Kīngitanga supports return of Hinemihi from UK

By Kelvin McDonald
Photo credit / Stuff

Hinemihi, the wharenui that has been in the UK for 130 years, will receive a special Māori delegation tomorrow.

Representatives of the Kīngitanga will visit the wharenui that survived the Tarawera eruption in 1886 and relocation to Surrey, England six years later by the Earl of Onslow, a former Governor-General of NZ.

Makau Ariki Atawhai and Puhi Ariki Ngā-wai-hono-i-te-pō are leading a Kīngitanga delegation to the UK at the invitation of Prince Charles for Prince's Trust Week.
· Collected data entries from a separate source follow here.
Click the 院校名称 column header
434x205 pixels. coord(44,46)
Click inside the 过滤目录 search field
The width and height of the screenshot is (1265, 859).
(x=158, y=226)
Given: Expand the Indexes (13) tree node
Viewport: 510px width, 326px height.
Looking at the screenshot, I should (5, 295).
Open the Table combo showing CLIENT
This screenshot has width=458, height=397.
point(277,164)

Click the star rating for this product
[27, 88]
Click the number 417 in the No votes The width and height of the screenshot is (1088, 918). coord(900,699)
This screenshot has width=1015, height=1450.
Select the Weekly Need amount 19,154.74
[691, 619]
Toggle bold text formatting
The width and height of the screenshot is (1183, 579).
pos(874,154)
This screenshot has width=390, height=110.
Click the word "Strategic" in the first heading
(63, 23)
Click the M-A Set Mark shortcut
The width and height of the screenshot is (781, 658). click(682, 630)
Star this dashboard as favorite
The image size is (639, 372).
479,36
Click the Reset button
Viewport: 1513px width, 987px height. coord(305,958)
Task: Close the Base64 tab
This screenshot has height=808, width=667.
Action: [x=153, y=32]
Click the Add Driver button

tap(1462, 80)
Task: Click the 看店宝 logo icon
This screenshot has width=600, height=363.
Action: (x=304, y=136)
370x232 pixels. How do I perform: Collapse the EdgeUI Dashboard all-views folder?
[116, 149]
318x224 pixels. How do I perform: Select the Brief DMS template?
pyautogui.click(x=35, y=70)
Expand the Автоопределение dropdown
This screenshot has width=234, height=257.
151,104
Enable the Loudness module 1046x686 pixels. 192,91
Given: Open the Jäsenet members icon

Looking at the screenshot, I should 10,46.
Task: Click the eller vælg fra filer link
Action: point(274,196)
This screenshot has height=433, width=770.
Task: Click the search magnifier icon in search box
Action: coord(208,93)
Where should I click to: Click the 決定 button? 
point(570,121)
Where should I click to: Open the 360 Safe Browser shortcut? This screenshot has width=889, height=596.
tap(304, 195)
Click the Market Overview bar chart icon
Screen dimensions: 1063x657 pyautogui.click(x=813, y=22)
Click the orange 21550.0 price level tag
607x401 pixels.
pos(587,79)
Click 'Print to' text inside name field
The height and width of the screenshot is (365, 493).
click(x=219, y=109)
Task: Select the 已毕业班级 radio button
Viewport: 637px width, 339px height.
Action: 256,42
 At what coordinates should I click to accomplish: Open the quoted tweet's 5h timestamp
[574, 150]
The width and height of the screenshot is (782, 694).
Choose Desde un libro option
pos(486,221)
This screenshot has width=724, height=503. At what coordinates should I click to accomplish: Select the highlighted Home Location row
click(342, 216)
The trust supports youth around the globe including rangatahi Māori.

The delegation is also commemorating King Tāwhiao's visit to England in 1884, where he and other rangatira tried to petition Queen Victoria to recognise tribal sovereignty and the promises made in the Treaty of Waitangi.

The Kīngitanga supports the return of Hinemihi to Aotearoa, which is expected to occur by 2025.

The National Trust, which oversees her care, completed conservation work on her carvings in 2019 and agreed they should not remain outside and unprotected.

A set of carvings are now underway for a new wharenui to replace Hinemihi, called Te Hono (The Connection), in a unique exchange negotiated by the Trust, Te Maru o Hinemihi, a group of UK-based Māori, and Heritage New Zealand.